# [Exercise directions]
The lines to copy run from the one containing "The image size is (800, 529)." to the very end of the records; give them exactly, and only them, without pictures.

# [Stored items]
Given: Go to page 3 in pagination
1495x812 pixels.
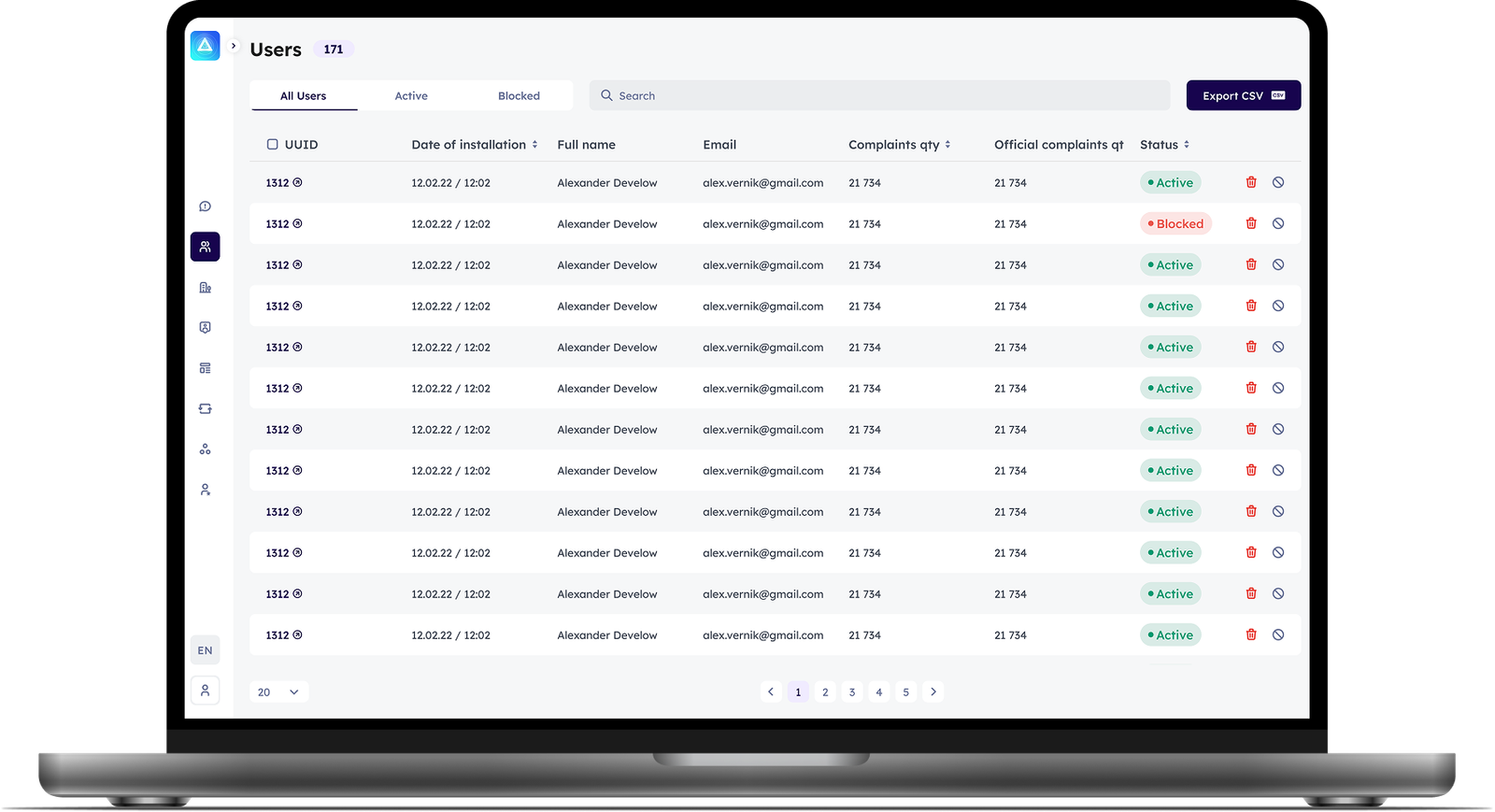Looking at the screenshot, I should click(852, 692).
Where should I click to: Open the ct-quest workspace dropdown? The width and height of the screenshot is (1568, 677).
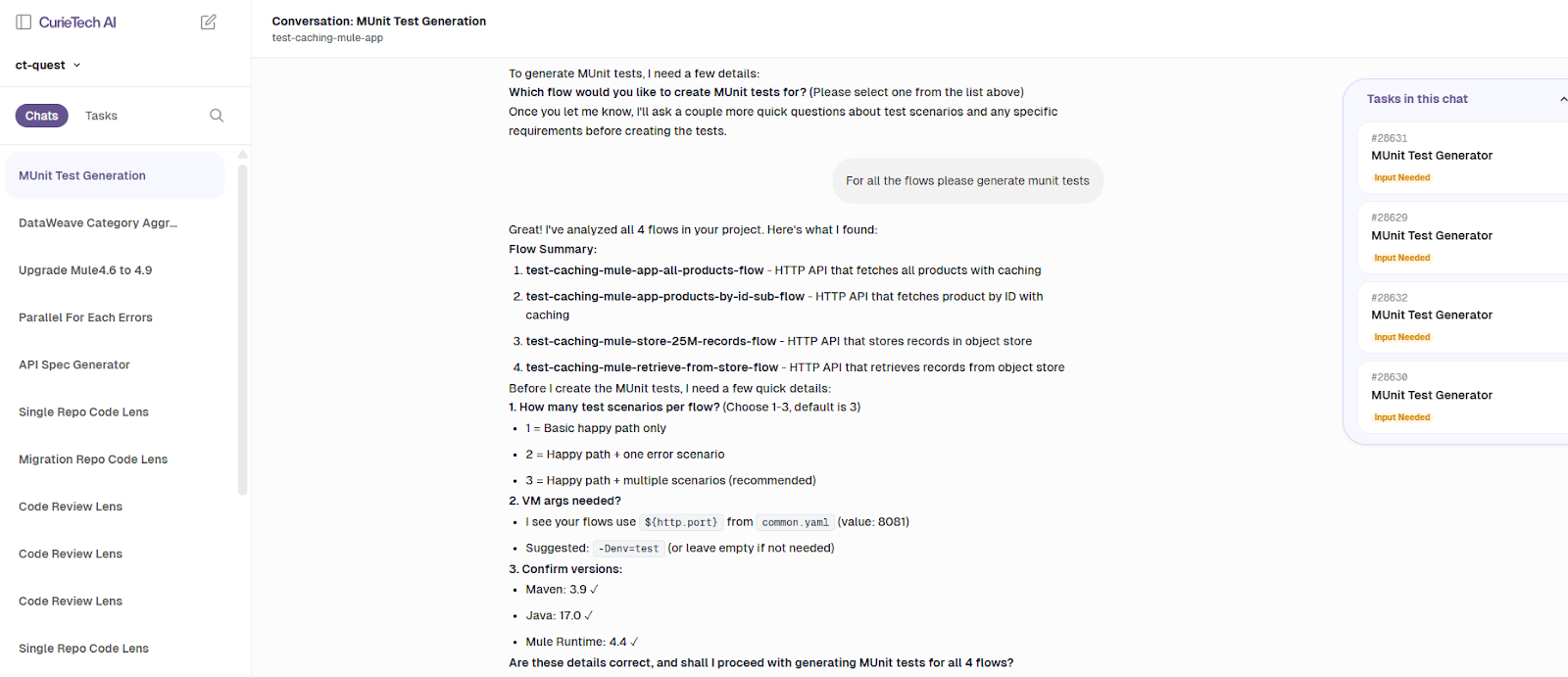click(46, 65)
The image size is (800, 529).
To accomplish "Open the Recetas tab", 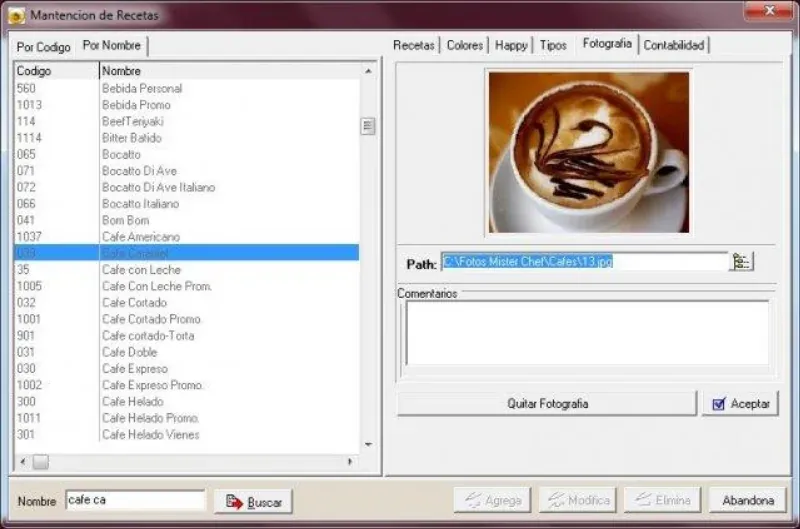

# [The answer]
The image size is (800, 529).
To accomplish "Open the Recetas tab", 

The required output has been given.